Tango I and Tango II clinical trials provided MV indication for: complicated urinary tract infection (including pyelonephritis), complicated intraabdominal infection, in-hospital pneumonia (including ventilator-associated pneumonia), bacteremia occurring in conjunction with, or suspected to be associated with, any of the above infections, and the treatment of infections due to aerobic gram-negative microorganisms in adults with limited treatment options [4,13].

The results of the Tango II trial are of particular interest for the critically ill patient. Both clinical and microbiological responses were better in the MV-treated group compared to patients treated with best available therapy. Although not statistically significant, survival was also superior in the MV group. Since the control group included the use of amino-glycosides and/or colistin, renal adverse effects were more frequent in this group [4]. Basetti et al performed a post hoc analysis of the subgroup of patients treated with MV or best available therapy in the first line of treatment; this analysis showed a potentiation of the positive results of MV [14].

Three recent publications have shown clinical outcomes with MV used in care. In 2020 Shields et al published a prospective series including 20 patients, most of them (70%) were admitted to ICU and most of the strains (90%) were Enterobacteriaceae with KPC. MV was administered as monotherapy in 80% of the cases. Clinical and microbiological response was obtained in 65% of cases. Mortality in the series was strikingly low; 10% at day 30 and 20% at day 90 of evolution. Only one case of serious adverse event was described: eosinophilia that responded to treatment cessation [15].

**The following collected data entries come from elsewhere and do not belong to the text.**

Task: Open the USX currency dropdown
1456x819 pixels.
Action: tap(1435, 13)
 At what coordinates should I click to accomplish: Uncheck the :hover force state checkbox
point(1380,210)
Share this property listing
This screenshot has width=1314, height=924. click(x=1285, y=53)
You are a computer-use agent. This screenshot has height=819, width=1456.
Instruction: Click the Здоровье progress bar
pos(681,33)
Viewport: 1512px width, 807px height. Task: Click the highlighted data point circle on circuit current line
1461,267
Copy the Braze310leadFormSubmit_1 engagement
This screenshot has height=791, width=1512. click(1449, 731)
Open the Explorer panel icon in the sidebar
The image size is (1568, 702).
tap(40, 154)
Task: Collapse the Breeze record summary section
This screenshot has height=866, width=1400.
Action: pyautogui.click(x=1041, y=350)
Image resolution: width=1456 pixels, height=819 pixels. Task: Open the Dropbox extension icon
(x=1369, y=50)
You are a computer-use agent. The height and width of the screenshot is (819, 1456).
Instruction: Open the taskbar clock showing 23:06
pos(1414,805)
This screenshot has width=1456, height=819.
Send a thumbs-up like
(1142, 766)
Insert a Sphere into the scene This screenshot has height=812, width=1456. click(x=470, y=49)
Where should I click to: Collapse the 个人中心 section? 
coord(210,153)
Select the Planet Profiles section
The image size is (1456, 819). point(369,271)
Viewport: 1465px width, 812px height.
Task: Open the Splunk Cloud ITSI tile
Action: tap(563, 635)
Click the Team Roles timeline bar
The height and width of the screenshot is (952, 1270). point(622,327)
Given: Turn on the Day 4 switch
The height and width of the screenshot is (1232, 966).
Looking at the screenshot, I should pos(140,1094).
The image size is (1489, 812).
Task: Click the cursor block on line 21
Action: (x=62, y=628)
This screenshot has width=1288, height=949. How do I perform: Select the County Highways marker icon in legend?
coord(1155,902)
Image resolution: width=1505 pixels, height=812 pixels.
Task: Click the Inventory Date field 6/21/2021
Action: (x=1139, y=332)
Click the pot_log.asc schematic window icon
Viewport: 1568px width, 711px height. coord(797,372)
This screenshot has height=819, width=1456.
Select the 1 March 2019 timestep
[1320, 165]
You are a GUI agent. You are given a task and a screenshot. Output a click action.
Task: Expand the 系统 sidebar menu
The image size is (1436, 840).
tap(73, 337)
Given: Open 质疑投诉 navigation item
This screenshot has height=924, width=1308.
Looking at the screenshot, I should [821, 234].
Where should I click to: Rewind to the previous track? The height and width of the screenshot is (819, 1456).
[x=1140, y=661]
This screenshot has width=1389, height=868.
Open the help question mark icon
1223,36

In 2020 Alosaimy et al published a retrospective registry that included 40 patients (70% of them in ICU). Most strains were carbapenem-resistant enterobacteria (86,7%). MV was administered as monotherapy in 62% of cases and as rescue treatment in 27,5%. A correct clinical response was achieved in 70% of patients. It is of interest that the lack of response could be related to a late onset of MV (>72 h). One case of Steven-Johson syndrome was described as an adverse effect [16].

Finally in 2022 Tumbarello et al published the results of a retrospective registry on the compassionate use of MV in 12 Italian hospitals. 37 cases were collected; 23 bacteremias, 10 respiratory infections, 2 urinary tract infections, 1 soft tissue infection, 1 abdominal infection. Again 70% of the patients were admitted to the ICU. MV was used in monotherapy in 14 patients (38%) and the median time between clinical onset and treatment was 5 days. An interesting fact is the frequent presence of resistance to ceftazidime-avibactam observed, even without previous exposure to the drug (59,5%). Clinical cure was obtained in 28 of the treated cases (75,6%). Three patients suffered a recurrence of infection that was successfully treated with a second course of MV treatment. Nine patients died (24,3%); six of these patients started treatment with MV with a lag time of more than 48h from the onset of the clinic. There were no cases of development of resistance to MV during treatment [8].

CONCLUSIONS

MV is a highly effective option for the treatment of all types of infectious focus, especially when the etiological agent is a KPC-producing. Its pharmacokinetic and safety profile make the drug an excellent option for the critically ill patient. Compared to ceftazidime-avibactam MV does not induce the development of intra-treatment resistance.